CHICAGO, March 5 -- When it comes to finding their place in the labor market, men without a college education in the United States face a complex array of forces including declining wages and fewer stable jobs, according to a study posted on the website of the University of Michigan (UM) on Tuesday.
Statistics show that all but 2.8 percent of men in the prime working ages of 25-54 were participating in the labor force in 1960. But by 2017, nearly 12 percent of men were nonparticipants. That's a withdrawal of roughly 5.5 million men from the labor force, and the majority of such men lack a college education.
While the fraction of men counted as unemployed, not currently working but looking for work, has declined over the last decade, the fraction out of the workforce altogether has trended up. The trend can be seen in the statistics for native-born men across racial and ethnic groups.
UM researchers gave an explanation that goes beyond simple supply and demand stories. One focuses on the roles played by the difficulty of maintaining a rewarding job in declining areas and the reluctance of individuals to migrate to more economically prosperous areas.
Another explanation emphasizes a "feedback loop" between declining job prospects and declining marriage prospects. While most men in the 1960s entered marital arrangements founded on the husband working and the wife tending to the household, family structure is quite different today.
The fraction of non-college-educated men currently married has plummeted by 30 to 40 percentage points since the 1960s. Meanwhile, women have become more economically self-sufficient.
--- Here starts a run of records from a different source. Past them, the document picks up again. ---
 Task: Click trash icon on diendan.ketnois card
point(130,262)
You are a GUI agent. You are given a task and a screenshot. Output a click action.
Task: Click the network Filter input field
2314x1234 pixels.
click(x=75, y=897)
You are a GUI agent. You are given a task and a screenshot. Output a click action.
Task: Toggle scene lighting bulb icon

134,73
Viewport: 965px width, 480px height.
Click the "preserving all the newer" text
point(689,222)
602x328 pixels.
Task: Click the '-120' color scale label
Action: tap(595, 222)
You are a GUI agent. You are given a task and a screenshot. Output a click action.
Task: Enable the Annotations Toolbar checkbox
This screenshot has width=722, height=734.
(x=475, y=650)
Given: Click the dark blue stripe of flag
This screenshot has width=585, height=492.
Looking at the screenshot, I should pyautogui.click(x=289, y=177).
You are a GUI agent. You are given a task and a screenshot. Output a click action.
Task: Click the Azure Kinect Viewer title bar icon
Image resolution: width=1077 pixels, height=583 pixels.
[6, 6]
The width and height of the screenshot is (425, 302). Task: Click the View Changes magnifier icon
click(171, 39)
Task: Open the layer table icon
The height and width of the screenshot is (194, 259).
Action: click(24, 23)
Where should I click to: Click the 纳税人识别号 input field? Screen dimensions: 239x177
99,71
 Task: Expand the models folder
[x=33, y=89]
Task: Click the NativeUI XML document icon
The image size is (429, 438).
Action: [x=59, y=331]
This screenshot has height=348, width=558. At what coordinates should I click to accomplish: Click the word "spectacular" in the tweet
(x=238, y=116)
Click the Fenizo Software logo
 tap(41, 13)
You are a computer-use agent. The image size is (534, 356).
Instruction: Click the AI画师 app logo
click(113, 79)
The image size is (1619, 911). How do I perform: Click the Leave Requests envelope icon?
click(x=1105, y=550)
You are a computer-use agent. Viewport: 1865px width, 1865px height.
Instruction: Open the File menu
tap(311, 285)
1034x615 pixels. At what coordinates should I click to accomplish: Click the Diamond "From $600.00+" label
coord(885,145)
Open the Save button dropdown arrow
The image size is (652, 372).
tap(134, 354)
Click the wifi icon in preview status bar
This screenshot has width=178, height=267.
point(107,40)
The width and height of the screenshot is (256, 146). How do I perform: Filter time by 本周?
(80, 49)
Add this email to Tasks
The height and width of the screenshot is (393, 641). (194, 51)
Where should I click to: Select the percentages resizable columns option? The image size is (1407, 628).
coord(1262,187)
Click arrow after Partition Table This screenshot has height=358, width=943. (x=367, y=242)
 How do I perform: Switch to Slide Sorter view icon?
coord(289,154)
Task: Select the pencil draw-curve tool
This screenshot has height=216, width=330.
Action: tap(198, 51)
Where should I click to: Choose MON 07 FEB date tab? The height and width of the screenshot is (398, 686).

These labor and marriage market forces interact with one another, creating an environment in which men without college education may no longer find the maintenance of a stable job as attractive as they once did.
These factors have all converged to reduce stable employment, leading affected men to participate sporadically in the labor market and depend mostly on family members for income support, the researchers stated.
The study is scheduled to be published in the Journal of Economic Perspectives.